RBAC is role-based and assigns permissions based on role, whereas FAC is attribute-based, and grants access based on attributes that change in real-time. FAC takes security a monumental step than RBAC.

Think about the native M365 Admin Center. The problem is the roles granted by Admin Center are way too broad. FAC is simply more granular than RBAC and fits the requirements of the modern digital workplace much better.

The Power of FAC

RBAC is a way to approach least privilege access, while FAC is a way to actually achieve it. It’s granularity and specificity in what it allows—and doesn’t allow—employees to perform within their IT environment. Here are some examples of FAC policies my team has implemented:

  • Virtual TenantsOperators are scoped to management actions, reports, and audit reports just to the users in the virtual tenant to which they are assigned, i.e. Accounting. Note that the Microsoft Administrator Center cannot filter audit report events. Operators either have access to audit logs for the entire environment, or not at all.
  • Workflow—Provide governance for naming conventions and settings; and additional granularity to the attribute level versus the object level – I.e. Operator may create a Teams Channel with the naming standard of [Department Code + Teams Channel Name] with the following settings [External sharing is off for all HR Teams Channels]. Workflow can be used in many different cases, cutting down on errors or missed steps if done manually.

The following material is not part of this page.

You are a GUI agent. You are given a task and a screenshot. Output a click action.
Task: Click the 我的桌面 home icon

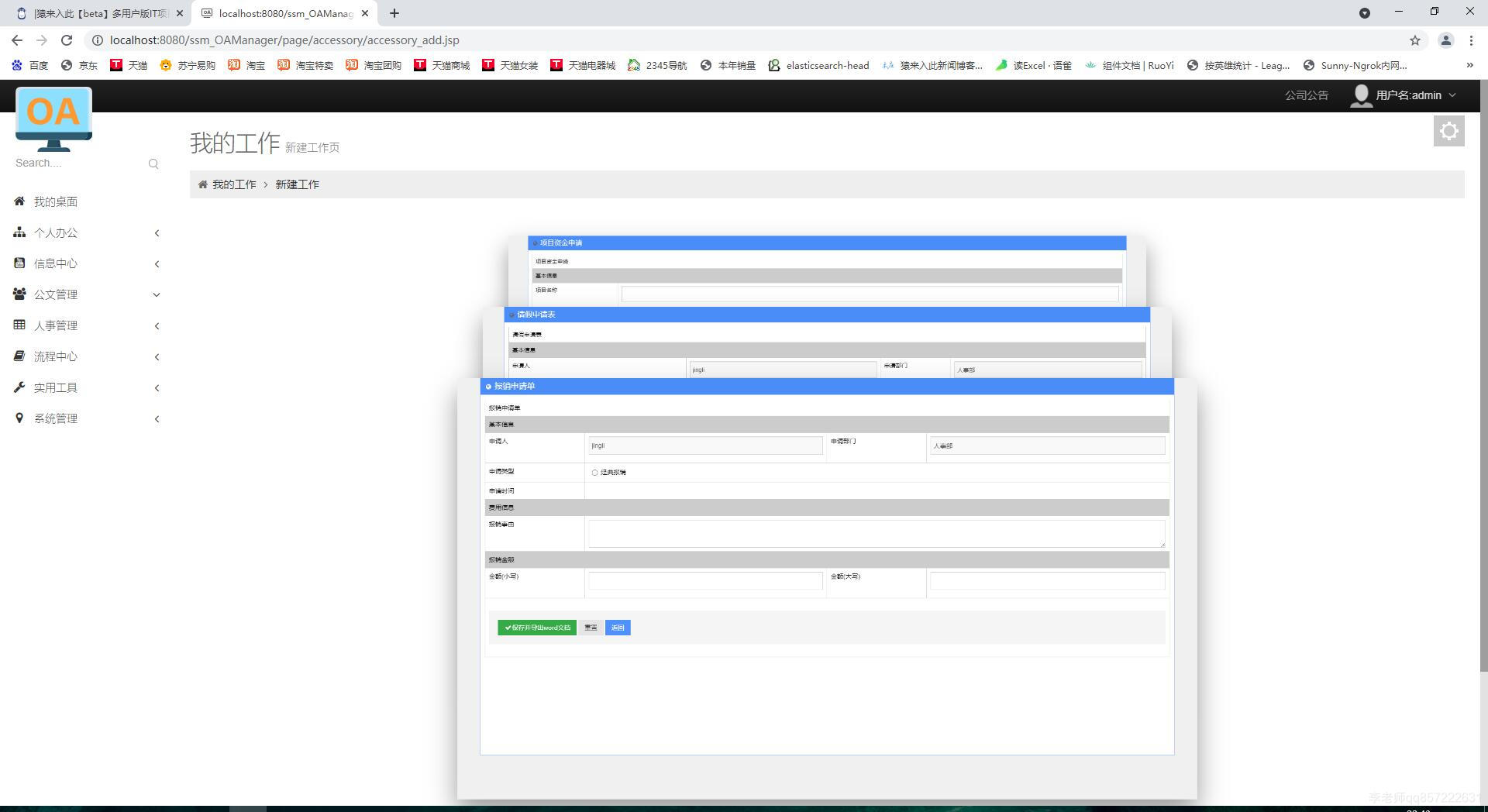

The Path to Least Privilege Nirvana: SaaS Management

FAC is an essential part of implementing least privilege correctly. In Microsoft’s Zero Trust model, the feature functionality that Microsoft and other providers are pushing include privileged identity management (PIM) and privileged access management (PAM), and both are approaches to least privilege access. This is important because most of the time, a CISO will care most about least privilege access. If you asked 100 IT personnel, ‘Should we have least privilege access for all of our applications?’ I’d estimated that all of them would adamantly reply with ‘Yes!’ However, they don’t because Microsoft doesn’t provide the tools that would allow them to do that. You cannot do it natively within the Microsoft 365 Administrator Center.

The only right way to apply least privilege access is to extrapolate administrative access and proxy it through a portal that says, ‘I am not giving you access to a role; I am giving you access to a function, and you have no privileges whatsoever within the application itself to do other things.’ It is a predefined function that gives administrators the ability to turn on and turn off, or even apply a workflow to give time-bound access.

Fortunately, there are SaaS management tools that enable IT professionals to easily and fully batten down the M365 security hatches. There are too many signals and false security alerts for IT/security professionals to check everyone. A SaaS management service can correlate the data, enrich it, and then surface it into an easy to read dashboard and set of reports.

There are some Microsoft 365 veterans that think their administrator identities are secure if they have RBACbut not all RBAC is created equal, and even the best RBAC is no match for FAC.

The Role of the SaaS Management Platform (SMP)

SaaS management platforms (SMPs) can help M365 administrators ensure their network is secure while giving employees access to only the information they need to do their jobs. A secure M365  environment should be able to slice and dice its administration into both roles and functional areas (e.g., user managers, Teams managers, Teams administrators, or security administrators).